JT: O Conselho da Europa (CoE) também tem sido um parceiro crucial no apoio à reforma das prisões na Ucrânia, com projetos como o SPERU+, que visa a mudar o sistema penitenciário para uma abordagem mais reabilitadora. Com a conclusão do SPERU+, essa parceria continua com um novo projeto, chamado DECOPRIS, com foco na melhoria das condições de detenção e na redução da reincidência.
Você pode compartilhar os sucessos obtidos com o projeto SPERU+ do Conselho da Europa e quais são os principais objetivos do próximo projeto DECOPRIS?
OV: Em cooperação com o projeto SPERU+, obtivemos resultados significativos na implementação de
ferramentas de ressocialização e na integração de padrões internacionais às atividades práticas de nossas instituições correcionais.
Desde o início do programa em 2021, introduzimos programas especiais para trabalhar com prisioneiros, incluindo “Solução de problemas”, “Apoio aos laços familiares” e programas para pessoas que usam substâncias psicoativas. Além disso, foi desenvolvido um manual para fornecer apoio psicológico e psicossocial a indivíduos em risco de suicídio, juntamente com um estudo especializado destinado a melhorar o envolvimento de pessoas encarceradas em programas de trabalho.

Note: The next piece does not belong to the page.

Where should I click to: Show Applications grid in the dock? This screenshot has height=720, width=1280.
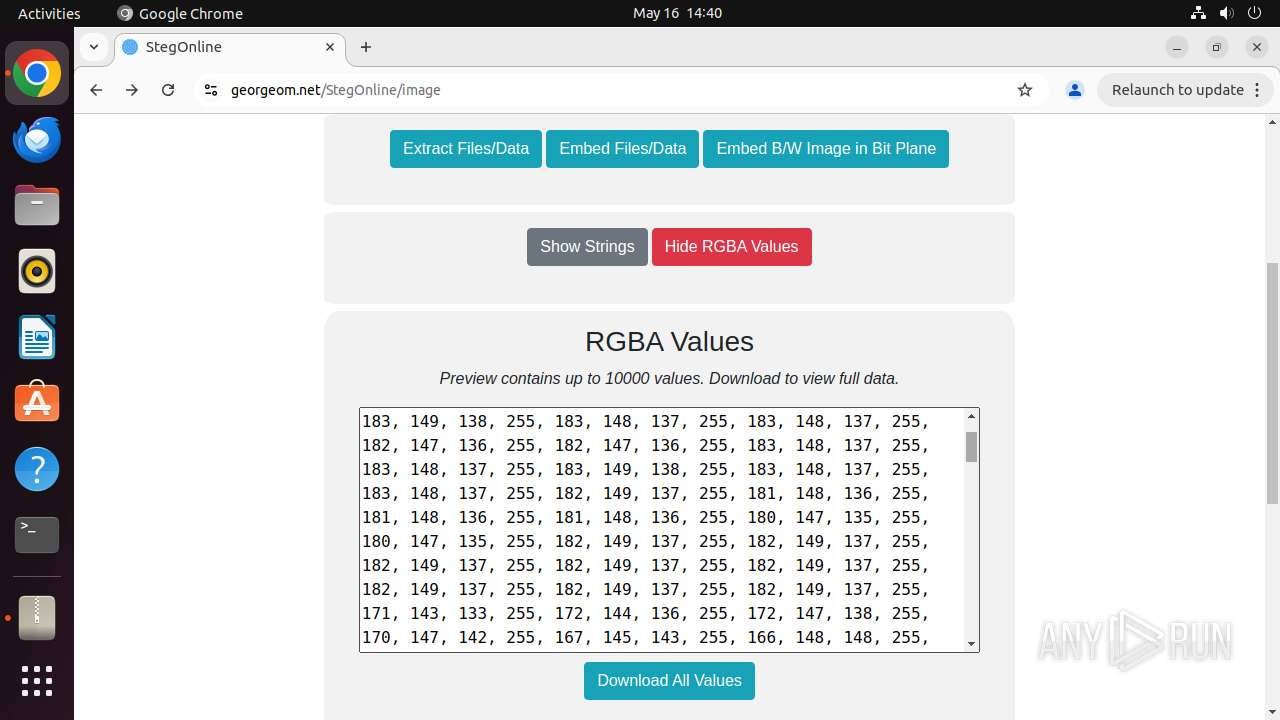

Também realizamos vários eventos de treinamento para iniciar esses programas penitenciários e outras
qualificações especializadas, como uma série de treinamentos sobre avaliação de risco de reincidência e como desenvolver planos de trabalho personalizados. Além disso, o projeto facilitou a aquisição dos equipamentos necessários para os psicólogos que trabalham em nossas instalações.
No início de 2024, o lançamento de um novo projeto do Conselho da Europa “A caminho de condições mais humanas de detenção e redução do número de reincidências na Ucrânia (DECOPRIS)” teve como objetivo fortalecer a proteção dos direitos dos prisioneiros por meio da melhoria da qualidade da gestão prisional e da reabilitação dos prisioneiros na Ucrânia.
Entre as principais atividades planejadas do projeto estão a implementação de programas de reabilitação, ferramentas para a gestão eficaz de prisões, treinamento de pessoal em segurança dinâmica e a criação de um departamento terapêutico para trabalhar com condenados com dependência de drogas ou álcool.
Olena Vysotska
Vice-ministra da Justiça da Ucrânia
Olena Vysotska é a vice-ministra da Justiça da Ucrânia, servindo desde 13 de março de 2020. Ela fez história como a primeira mulher a coordenar o serviço penitenciário no país. Olena tem doutorado em Direito e um segundo diploma em Finanças. Seu serviço governamental começou em dezembro de 2019, quando ela chefiou a Secretaria do Secretário de Estado do Ministério da Justiça da Ucrânia, cargo que ocupou até março de 2020.